Claire Denis tiene una elegancia estilística que sin duda la ha impulsado como a nadie, con una percepción aguda para el montaje sobre el plano, para la reconstrucción de la composición sobre la misma imagen, sin duda con un instinto pictórico que pocos pueden ostentar. Es una cineasta que sabe transmitir con ese estilo muy fino unas emociones contundentes, que tiene la capacidad de ponernos en un ámbito que nos emociona, que nos toca, que nos involucra en toda una aventura emotiva. ‘Una bella luz interior’ no es la excepción. En esta película, Claire Denis nos introduce plácidamente en los espacios que habita esta mujer encantadora que persigue el amor como si de burbujas de jabón se tratara, con una honestidad que resulta incluso enternecedora, mientras frente a ella van pasando modelos de la masculinidad defectuosos, con diversos matices de culpabilidad, que simplemente tocan su vida y pasan de largo.  La película parece decirnos que la soledad no es un asunto exclusivo de estos tiempos que se viven en la superficie, en las pieles, sino que es un asunto que es inherente a la humanidad, especialmente cuando se trata del afecto, cuando está además vinculado el azar y la dificultad implícita de las relaciones mismas.
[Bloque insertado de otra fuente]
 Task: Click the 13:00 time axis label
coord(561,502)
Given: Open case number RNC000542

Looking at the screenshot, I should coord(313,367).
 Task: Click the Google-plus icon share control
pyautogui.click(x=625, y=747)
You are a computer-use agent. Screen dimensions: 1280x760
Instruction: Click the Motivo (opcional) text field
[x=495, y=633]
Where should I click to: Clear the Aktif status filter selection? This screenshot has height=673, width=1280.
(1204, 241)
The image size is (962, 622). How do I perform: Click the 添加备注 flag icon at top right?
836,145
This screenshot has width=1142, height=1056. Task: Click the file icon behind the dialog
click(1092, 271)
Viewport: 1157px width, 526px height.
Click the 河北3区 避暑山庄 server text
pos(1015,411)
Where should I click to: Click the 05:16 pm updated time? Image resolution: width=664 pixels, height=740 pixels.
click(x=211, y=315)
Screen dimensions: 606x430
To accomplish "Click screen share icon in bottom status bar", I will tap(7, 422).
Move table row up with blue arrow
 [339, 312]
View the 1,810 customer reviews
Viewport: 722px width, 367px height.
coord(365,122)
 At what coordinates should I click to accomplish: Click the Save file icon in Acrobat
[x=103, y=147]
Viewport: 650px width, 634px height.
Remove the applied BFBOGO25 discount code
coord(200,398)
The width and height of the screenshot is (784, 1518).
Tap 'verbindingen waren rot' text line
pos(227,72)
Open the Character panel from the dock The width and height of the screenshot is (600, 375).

Hay una desconfianza que no requiere de demasiada provocación para salir a la superficie y la imposibilidad de contener la gran capacidad de herir al otro termina definiéndolo todo en la vida de una inmensa cantidad de personas en el mundo.

Denis tiene la habilidad de tomar la obra de Barthes y ponernos frente al asunto filosófico de fondo, haciendo uso de un lenguaje cinematográfico especialmente versátil, como es la característica usual de su estilo. Los significados resultan ser fundamentales en el proceso, algo que resulta lógico para alguien especialmente dedicado a la semiótica como Barthes. Denis sabe interpretar esto con maestría y puede constatarse en la habilidad de sus diálogos, que funcionan como un complemento atmosférico para la construcción de un escenario especialmente tangible para quienes somos espectadores. Lo que finalmente expresa la verdad y el inmenso dolor que está detrás de estos asuntos son los silencios, las miradas, los gestos y la intensidad que está ejemplarmente transmitida por actores muy diestros en su tarea, con un desempeño especialmente intenso y lleno de matices de Juliette Binoche, quien funciona perfectamente como el vehículo femenino que utiliza la directora parisina para expresar su interpretación de la obra de Barthes. Esto evita que la película se quede en el melodrama, que lo transite con sutileza, que cruce por la comedia con agilidad y que establezca esta especie de tragicomedia emocional de la modernidad que no es pretenciosa pero sí exquisita y acogedora.